I've spent 25 years -- about half my life -- reporting and documenting what I call "gay America's heroic legacy in the AIDS plague."
But since doing dozens of interviews to update my book Victory Deferred: How AIDS Changed Gay Life in America, I've been concerned by how quickly our heroic legacy is being forgotten.
A big reason I committed myself to reporting on AIDS goes to the heart of why I chose, 30 years ago, to accept the fact that I am gay.
Back then, when I was a boi of 22 - -of course, we weren't "bois" then, but simply young men -- I concluded, after a lot of reading and anguish, that the feelings for other males I'd had since boyhood were in every way equal to my straight male friends' attractions to females.
This fundamental belief in the legitimacy, validity, and full-fledged humanity of same-sex-loving people is precisely why I have always reported on the HIV/AIDS epidemic as a natural disaster inflicted upon the human race rather than as some kind of punishment of any one group.
That belief and my reporter's zeal for facts are why I haven't accepted for a minute that the epidemic was anything other than a tragic example of what happens when a microbe, formerly contained in a limited area of the world, is given the opportunity to expand its range worldwide.
Stating facts, in my view, is not the same as assigning blame. Blame requires a moral judgment. As a reporter, I try to stick to the facts.
Among the many facts of the AIDS epidemic is the fact that many gay men, together with our lesbian and non-gay friends, families, co-workers, and all who stood by and with us, have been heroes in the truest sense.
Heroes are ordinary people who step forward to do what has to be done -- simply because someone has to do it. Albert Camus, the Nobel-Prize-winning French author, wrote in his novel The Plague that the essence of heroism is caring for others as "a matter of common decency."

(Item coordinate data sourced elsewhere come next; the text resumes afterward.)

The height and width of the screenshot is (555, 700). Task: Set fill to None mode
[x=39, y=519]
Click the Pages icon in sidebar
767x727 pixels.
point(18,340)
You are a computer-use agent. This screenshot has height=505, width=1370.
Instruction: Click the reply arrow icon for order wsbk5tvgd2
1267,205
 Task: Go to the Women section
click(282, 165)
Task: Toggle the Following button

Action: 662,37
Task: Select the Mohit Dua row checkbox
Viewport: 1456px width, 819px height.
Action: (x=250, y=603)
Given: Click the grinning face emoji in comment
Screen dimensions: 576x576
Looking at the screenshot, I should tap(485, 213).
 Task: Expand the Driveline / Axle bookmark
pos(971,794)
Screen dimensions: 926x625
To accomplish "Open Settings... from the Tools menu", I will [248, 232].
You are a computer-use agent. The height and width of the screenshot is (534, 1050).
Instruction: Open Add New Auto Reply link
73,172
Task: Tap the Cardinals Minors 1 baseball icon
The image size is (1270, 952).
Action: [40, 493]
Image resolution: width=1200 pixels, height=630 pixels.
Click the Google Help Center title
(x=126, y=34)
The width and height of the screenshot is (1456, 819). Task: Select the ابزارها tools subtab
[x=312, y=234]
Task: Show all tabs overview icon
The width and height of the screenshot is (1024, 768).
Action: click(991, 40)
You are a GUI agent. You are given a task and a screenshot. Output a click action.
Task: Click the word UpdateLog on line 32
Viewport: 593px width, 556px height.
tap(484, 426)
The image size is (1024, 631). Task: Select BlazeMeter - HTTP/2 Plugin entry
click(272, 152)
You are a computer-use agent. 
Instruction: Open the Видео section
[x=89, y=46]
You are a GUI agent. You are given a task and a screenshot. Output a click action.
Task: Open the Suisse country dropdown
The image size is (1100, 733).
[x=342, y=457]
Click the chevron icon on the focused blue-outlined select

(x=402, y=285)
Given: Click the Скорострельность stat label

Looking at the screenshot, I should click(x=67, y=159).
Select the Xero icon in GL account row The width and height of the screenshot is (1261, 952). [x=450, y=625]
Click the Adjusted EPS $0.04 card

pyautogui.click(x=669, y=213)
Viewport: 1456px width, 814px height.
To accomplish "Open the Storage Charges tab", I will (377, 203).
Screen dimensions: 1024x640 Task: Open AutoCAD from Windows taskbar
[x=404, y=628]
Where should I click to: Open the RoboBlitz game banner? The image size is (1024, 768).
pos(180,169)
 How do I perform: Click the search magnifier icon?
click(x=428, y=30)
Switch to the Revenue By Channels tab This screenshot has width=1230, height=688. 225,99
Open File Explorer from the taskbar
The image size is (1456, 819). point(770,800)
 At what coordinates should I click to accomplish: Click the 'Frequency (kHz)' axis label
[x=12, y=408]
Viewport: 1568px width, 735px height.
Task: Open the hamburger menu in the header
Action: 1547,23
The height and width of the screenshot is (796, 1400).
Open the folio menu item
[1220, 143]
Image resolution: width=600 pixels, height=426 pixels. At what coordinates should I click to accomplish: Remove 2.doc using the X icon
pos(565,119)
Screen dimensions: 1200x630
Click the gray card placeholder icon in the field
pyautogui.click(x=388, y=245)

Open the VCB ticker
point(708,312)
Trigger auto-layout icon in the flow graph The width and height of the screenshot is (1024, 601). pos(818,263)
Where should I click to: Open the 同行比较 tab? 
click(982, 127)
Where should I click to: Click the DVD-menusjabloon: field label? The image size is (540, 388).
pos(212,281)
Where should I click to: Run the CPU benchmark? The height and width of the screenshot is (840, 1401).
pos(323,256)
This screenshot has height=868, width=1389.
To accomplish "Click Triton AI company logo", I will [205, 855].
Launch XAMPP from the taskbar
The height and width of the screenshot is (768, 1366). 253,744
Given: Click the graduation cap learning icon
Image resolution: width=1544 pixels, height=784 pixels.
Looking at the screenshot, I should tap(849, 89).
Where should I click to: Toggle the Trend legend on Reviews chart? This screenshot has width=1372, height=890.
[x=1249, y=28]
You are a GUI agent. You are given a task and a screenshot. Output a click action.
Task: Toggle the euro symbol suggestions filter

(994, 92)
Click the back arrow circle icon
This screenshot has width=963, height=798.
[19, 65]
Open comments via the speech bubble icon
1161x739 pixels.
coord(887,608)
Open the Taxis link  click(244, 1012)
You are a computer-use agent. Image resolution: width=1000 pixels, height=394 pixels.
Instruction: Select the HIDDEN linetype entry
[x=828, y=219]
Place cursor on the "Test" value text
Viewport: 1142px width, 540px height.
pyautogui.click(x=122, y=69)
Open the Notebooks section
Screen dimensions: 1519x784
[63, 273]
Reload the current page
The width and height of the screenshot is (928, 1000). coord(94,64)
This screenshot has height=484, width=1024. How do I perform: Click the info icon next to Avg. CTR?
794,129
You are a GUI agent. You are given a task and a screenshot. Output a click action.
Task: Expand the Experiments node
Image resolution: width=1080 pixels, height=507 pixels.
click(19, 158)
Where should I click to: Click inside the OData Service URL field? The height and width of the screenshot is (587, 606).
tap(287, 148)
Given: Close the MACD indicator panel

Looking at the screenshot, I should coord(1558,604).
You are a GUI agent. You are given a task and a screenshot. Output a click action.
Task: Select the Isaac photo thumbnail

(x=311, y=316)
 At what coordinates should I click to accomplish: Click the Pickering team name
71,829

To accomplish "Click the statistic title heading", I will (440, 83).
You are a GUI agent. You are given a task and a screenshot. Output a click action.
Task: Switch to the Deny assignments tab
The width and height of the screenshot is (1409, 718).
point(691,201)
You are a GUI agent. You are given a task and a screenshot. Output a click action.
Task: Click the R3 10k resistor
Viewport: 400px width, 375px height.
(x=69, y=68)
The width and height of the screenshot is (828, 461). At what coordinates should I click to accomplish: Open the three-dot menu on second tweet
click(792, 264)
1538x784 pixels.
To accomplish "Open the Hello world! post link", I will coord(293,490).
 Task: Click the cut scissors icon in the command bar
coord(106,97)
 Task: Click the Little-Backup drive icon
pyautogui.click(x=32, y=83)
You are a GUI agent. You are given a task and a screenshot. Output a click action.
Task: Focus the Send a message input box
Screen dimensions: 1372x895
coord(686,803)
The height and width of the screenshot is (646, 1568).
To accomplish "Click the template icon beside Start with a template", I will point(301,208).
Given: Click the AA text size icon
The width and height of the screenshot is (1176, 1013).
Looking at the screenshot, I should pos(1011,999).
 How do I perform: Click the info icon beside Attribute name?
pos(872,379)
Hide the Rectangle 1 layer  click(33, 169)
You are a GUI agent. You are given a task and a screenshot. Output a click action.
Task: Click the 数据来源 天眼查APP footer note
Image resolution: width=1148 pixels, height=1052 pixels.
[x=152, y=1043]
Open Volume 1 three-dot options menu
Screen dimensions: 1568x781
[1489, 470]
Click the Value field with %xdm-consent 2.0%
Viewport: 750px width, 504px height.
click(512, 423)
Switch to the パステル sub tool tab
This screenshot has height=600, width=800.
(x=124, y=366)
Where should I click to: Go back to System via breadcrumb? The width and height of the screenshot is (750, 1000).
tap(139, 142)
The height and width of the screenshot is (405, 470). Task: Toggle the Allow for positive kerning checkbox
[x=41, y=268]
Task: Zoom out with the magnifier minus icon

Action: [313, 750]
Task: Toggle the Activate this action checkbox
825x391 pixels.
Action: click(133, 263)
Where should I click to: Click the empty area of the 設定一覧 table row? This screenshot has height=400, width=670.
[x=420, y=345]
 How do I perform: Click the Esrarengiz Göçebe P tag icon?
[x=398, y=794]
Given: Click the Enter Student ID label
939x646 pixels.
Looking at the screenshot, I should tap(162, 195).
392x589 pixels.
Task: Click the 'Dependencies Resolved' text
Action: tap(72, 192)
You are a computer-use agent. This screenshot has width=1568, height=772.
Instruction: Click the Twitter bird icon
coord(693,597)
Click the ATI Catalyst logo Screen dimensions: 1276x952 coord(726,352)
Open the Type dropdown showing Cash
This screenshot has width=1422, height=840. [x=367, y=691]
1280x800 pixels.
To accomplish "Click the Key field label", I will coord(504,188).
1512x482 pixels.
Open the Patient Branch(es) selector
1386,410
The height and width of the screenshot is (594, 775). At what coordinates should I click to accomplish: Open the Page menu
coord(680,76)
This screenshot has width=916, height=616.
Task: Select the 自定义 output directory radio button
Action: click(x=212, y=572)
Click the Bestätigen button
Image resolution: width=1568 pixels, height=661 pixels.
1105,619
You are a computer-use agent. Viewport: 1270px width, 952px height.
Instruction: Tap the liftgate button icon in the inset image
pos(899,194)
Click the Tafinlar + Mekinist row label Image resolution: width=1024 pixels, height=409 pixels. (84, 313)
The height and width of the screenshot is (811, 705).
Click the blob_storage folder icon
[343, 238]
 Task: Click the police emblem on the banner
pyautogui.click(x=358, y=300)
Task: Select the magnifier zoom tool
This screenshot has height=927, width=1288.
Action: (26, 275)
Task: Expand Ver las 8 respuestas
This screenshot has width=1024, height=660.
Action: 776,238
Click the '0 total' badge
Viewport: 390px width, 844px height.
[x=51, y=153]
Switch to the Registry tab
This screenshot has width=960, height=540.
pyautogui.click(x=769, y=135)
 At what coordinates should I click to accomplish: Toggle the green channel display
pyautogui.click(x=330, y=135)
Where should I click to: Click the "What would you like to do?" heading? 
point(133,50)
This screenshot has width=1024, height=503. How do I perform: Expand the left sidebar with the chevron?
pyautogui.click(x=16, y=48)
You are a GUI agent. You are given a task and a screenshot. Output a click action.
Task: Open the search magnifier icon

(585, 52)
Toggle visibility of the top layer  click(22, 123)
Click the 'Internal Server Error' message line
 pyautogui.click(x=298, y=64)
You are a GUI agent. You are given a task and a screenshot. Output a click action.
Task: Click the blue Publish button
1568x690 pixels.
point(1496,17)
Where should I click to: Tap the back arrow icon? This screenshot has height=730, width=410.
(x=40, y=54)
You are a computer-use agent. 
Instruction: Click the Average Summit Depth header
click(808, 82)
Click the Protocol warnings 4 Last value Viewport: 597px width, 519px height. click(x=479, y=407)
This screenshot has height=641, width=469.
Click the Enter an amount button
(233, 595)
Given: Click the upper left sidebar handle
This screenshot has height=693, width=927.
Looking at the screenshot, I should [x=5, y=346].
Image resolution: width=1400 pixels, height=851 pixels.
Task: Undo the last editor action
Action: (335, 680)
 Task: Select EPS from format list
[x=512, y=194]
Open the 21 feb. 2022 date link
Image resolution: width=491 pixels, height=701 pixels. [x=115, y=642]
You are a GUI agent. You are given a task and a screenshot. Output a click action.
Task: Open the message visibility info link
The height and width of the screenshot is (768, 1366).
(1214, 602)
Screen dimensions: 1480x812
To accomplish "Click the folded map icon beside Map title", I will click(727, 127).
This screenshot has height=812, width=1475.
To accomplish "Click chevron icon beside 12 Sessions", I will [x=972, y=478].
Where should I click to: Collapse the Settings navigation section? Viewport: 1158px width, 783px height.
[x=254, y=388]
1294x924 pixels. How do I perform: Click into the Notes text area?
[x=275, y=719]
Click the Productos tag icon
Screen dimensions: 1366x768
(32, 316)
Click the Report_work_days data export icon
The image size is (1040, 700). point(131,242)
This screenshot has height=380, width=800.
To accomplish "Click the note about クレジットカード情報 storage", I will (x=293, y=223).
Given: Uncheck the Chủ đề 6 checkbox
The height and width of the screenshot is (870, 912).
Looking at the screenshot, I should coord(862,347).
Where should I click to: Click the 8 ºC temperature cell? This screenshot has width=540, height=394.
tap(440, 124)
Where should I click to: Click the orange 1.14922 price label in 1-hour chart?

We have a great deal to be proud of in our people's valiant efforts to address AIDS over the past three decades:
- We showed how to be effective advocates for our own health care and medical decisions.
We demanded, and won, a place at the decision-making tables of the nation's biomedical research institutions. We challenged the federal government over the right to access experimental medications, and won. We created volunteer-run community programs to provide low-cost care and support for very ill people in their own homes. We showed in the AIDS Memorial Quilt how to publicly mourn our lost loved ones as individuals who were also part of a massive, shared, terrible tragedy.A people are defined largely by their sense of having a shared history. Our individual stories are part of the bigger story of gay history, American history, even world history. Whether non-gay Americans, or anyone else, accepts the full equality of our suffering and achievements in the AIDS plague, we must claim and honor our own history.
I plan to continue doing what I can to live out my belief in the full equality of LGBT people by helping to ensure that our history is preserved for future generations. How will you celebrate our heroic legacy in 2012?